» EXERCISE AIM:
The reply is to be the lines from the one with "banksters (71, 1012)" through the last line of the records below, each retyped exactly, with pictures left out.

» INPUT DATA:
__________________________________________________
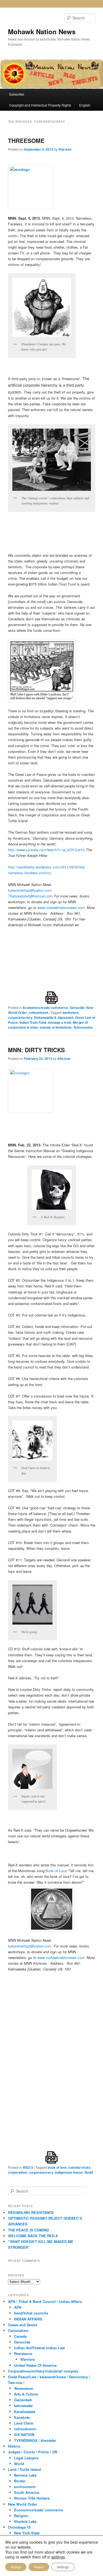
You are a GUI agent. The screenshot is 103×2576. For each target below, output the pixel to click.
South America (26, 2492)
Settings (63, 2566)
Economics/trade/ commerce (45, 1007)
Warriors (27, 2359)
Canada (20, 2336)
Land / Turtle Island (24, 2469)
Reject (39, 2566)
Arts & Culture (26, 2394)
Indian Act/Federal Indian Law (39, 2347)
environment (24, 2486)
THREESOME (26, 140)
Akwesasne (23, 2388)
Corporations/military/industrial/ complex (43, 2371)
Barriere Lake (25, 2475)
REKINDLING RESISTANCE (31, 2212)
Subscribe (16, 94)
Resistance (23, 2353)
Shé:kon (65, 149)
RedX (89, 2172)
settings (58, 2556)
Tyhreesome (83, 1027)
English (84, 105)
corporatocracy (20, 1017)
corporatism (17, 2172)
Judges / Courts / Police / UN (32, 2451)
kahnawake (23, 2405)
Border (20, 2480)
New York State (27, 2532)
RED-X (28, 2167)
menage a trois (59, 1022)
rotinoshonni (38, 1012)
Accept (16, 2566)
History (14, 2446)
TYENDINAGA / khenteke (35, 2440)
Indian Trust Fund (33, 1022)
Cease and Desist (22, 2324)
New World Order (22, 2504)
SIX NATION (24, 2434)
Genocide (77, 1007)
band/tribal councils (31, 2313)
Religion (21, 2515)
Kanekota (22, 2417)
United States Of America (35, 2365)
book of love (57, 2167)
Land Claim (24, 2423)
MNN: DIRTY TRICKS (36, 1050)
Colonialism (18, 2330)
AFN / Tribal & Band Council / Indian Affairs (45, 2301)
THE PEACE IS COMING (28, 2230)
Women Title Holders (32, 2498)
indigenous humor (69, 2172)
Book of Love (56, 1870)
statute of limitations (56, 1027)
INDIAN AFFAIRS (28, 2319)
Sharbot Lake (25, 2521)
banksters (71, 1012)
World (19, 2463)
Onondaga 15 (19, 2527)
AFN (17, 2307)
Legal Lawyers (26, 2457)
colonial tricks (79, 2167)
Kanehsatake (24, 2411)
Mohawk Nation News (42, 31)
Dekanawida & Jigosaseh (54, 1017)
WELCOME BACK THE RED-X (33, 2235)
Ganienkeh (23, 2399)
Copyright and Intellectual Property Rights (40, 105)
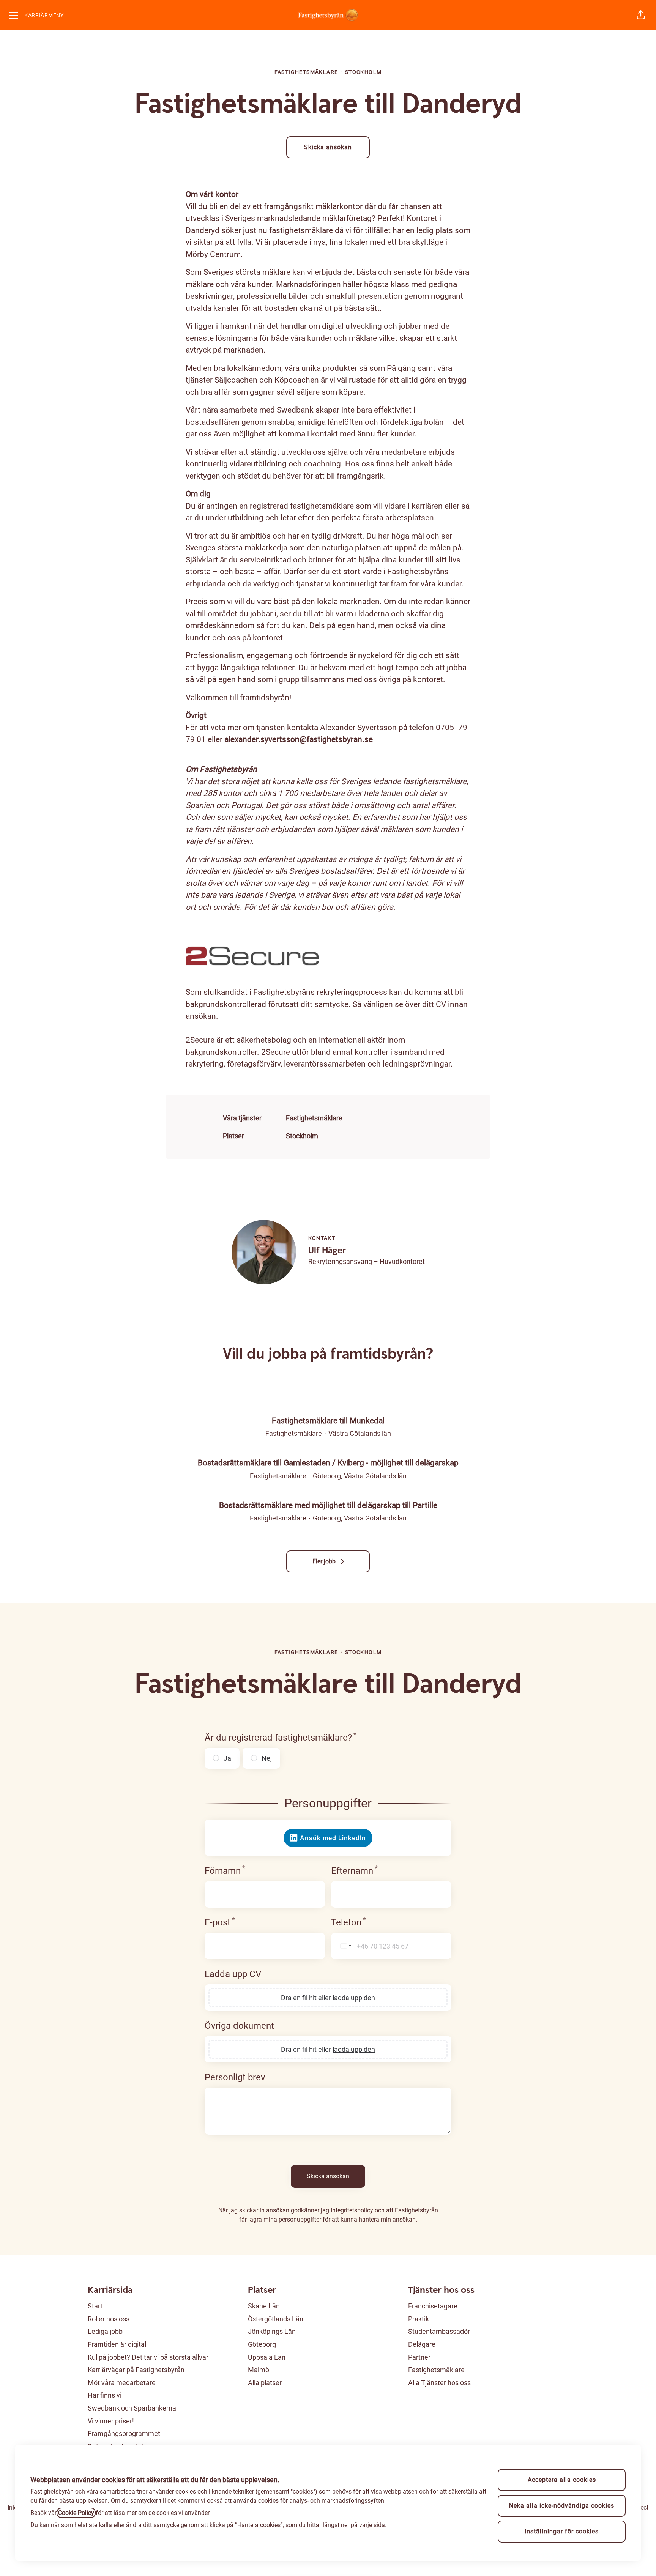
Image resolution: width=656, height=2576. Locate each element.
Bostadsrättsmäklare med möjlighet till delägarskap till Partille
__________________________________________________
» RESPONSE AREA:
banksters (71, 1012)
World (19, 2463)
Onondaga 15 (19, 2527)
AFN (17, 2307)
Legal Lawyers (26, 2457)
colonial tricks (79, 2167)
Kanehsatake (24, 2411)
Mohawk Nation News (42, 31)
Dekanawida & Jigosaseh (54, 1017)
WELCOME BACK THE RED-X (33, 2235)
Ganienkeh (23, 2399)
Copyright and Intellectual Property Rights (40, 105)
Image resolution: width=656, height=2576. Locate each element.
Bostadsrättsmäklare med möjlighet till delägarskap till Partille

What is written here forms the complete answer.